Research area
Biomedical text mining (BioNLP) is a research area concerned with the development of new text mining and machine learning methods that address the unique challenges of biomedical text. BioNLP blends research ideas from natural language processing, machine learning, computational linguistics, and bioinformatics. BioNLP focuses (i) on new methods for extracting knowledge from biomedical texts to reduce redundancy and uncertainty, and (ii) on methods for learning and reasoning over the extracted data.

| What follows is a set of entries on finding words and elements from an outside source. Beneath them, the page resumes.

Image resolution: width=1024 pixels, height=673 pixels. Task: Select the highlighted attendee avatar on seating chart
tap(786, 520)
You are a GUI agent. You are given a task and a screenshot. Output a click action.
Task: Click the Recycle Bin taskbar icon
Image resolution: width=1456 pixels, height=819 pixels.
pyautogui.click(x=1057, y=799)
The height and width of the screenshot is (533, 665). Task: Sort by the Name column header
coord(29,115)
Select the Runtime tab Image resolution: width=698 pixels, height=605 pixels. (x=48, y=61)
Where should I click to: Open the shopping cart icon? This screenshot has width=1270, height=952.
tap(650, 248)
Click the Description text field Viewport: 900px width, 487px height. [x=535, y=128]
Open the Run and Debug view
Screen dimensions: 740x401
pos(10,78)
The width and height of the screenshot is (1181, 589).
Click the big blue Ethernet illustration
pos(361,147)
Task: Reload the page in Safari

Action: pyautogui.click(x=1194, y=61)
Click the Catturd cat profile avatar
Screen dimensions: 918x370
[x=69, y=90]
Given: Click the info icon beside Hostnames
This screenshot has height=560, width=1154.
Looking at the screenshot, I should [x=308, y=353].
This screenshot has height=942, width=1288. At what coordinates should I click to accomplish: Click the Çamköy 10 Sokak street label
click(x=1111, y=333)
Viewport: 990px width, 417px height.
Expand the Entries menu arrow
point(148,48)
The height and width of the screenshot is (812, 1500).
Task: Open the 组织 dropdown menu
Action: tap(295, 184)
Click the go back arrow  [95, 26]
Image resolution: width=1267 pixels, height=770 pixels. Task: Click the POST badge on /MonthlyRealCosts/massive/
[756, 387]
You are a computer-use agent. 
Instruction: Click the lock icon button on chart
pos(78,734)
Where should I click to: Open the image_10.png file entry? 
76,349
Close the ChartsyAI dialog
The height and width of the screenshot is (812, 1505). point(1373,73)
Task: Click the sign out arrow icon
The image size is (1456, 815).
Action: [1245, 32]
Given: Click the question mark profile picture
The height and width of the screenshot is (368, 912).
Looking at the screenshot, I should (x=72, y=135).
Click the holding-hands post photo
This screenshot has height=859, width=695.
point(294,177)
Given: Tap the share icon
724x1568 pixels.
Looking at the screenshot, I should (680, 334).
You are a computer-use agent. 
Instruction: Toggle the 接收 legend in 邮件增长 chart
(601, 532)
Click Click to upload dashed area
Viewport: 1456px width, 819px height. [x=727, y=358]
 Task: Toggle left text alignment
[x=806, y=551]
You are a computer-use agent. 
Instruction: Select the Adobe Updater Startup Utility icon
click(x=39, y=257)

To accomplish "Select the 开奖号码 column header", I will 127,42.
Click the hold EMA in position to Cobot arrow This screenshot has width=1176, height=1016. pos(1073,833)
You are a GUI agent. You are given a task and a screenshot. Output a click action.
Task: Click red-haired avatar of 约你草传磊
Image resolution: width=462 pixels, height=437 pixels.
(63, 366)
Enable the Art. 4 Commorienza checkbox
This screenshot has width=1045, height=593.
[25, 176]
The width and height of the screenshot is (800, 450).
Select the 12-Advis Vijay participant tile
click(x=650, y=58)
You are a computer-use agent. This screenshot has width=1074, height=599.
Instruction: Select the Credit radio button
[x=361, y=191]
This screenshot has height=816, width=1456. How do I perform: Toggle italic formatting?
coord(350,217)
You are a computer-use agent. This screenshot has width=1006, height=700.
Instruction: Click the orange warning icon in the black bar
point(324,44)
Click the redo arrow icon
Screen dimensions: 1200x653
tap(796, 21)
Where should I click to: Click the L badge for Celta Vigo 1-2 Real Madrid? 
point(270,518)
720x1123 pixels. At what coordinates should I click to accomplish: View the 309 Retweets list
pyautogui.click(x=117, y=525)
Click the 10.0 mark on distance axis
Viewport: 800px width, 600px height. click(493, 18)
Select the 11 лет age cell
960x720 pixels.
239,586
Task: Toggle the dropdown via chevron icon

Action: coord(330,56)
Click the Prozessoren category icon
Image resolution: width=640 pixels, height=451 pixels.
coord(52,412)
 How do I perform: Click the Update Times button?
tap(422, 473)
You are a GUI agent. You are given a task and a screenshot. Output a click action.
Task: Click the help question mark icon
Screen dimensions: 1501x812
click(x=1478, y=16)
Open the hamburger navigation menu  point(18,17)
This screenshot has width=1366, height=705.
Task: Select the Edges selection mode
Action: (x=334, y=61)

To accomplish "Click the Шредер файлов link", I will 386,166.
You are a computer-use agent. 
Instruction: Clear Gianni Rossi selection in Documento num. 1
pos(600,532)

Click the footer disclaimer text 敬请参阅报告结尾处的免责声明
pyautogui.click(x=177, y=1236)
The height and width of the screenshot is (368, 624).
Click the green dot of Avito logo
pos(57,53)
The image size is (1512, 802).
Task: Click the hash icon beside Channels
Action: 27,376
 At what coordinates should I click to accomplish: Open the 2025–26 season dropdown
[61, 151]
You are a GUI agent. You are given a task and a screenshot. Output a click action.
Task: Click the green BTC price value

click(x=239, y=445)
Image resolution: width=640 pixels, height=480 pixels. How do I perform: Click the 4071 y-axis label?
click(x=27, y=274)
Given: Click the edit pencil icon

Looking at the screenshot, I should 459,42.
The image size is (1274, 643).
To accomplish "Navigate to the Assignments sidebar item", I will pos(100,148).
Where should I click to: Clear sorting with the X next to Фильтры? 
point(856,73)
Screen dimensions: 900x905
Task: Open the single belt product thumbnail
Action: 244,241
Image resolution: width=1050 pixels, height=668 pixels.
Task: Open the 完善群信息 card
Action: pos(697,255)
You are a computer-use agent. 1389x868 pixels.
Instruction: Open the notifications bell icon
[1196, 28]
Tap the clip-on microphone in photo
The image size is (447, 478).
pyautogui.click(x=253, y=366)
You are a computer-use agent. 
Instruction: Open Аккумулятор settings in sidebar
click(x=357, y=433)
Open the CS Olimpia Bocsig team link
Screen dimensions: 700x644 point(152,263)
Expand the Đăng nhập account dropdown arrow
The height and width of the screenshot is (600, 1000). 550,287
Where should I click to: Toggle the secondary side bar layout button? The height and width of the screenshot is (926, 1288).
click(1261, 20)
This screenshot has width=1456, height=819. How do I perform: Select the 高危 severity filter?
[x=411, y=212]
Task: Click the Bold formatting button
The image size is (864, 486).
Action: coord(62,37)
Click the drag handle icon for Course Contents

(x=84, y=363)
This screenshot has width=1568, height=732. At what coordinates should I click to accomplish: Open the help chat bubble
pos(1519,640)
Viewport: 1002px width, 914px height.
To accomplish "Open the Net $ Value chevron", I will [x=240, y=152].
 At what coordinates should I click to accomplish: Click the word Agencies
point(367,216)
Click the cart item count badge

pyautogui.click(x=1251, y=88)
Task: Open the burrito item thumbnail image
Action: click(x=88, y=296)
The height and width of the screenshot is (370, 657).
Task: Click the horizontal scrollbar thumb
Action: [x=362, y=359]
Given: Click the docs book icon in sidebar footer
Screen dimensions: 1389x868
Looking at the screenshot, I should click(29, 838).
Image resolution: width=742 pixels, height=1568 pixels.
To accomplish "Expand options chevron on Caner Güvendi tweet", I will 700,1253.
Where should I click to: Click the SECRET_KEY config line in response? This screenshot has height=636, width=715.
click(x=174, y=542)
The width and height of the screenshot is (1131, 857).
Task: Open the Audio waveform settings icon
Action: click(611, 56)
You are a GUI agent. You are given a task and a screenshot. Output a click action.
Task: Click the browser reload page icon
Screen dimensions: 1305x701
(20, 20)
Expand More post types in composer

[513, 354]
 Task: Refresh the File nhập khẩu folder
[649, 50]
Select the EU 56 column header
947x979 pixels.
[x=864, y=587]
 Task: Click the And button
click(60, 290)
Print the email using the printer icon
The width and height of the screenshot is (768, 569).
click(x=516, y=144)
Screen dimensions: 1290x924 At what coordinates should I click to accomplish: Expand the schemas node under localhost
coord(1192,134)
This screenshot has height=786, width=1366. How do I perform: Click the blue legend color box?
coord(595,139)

The BioNLP research leverages biomedical texts, such as biological scientific literature, physician notes in medical or health records. The most complete repository of biomedical literature is NCBI PubMed by the U.S. National Library of Medicine (NCBI). It contains more than 30 million citations for biomedical literature, life science journals, and online books. Every resource contains a title, abstract and Medical Subject Headings thematic annotations. The annotations are defined by a comprehensive vocabulary thesaurus, which is specified by expert curators at NCBI. In addition the NCBI also provides a database containing full-text of more than 10 million research articles.
Large-scale biomedical texts present two fundamental challenges: (i) Biomedical texts include missing data, repeated measurements, and contradictory observations; (ii) Extraction of concepts and their normalization as for example, different names are used to refer to the same concept. The challenge is how to computationally operationalize these data to make them amenable to analytics. BioNLP focuses on finding ways to organize and represent biomedical literature into rich knowledge graphs, and then automatically learn and reason over those knowledge graphs in an effort to provide computational solutions to biomedical problems.
Goals
Our project has two main goals, related to our previous collaboration that resulted in a large biomedical graph. (1) First, we will develop methods that leverage that biomedical graph to make interpretable predictions using vector space embeddings. Our primary focus will be to develop methods that explain concepts and their combinations in a text-generation way (e.g., automatically generated human-readable text relevant to a particular concept or an interaction). Natural applications here are the prediction of drug toxicity prediction, understanding of disease mechanisms, and transfer learning of findings from model species to humans. (2) Second, we will enrich the interpretations using a temporal component. Most of the existing knowledge bases focus only on time-unknown fact triples. We will define time-based constraints, followed by the W3C Time Ontology. Interpretable methods will be updated with time relationships recognition. This will enable identification of processes within a joint knowledge base. Apart from existing approaches, where only biological interactions are predicted, we will also extract time-based relationships that will improve our algorithm performance.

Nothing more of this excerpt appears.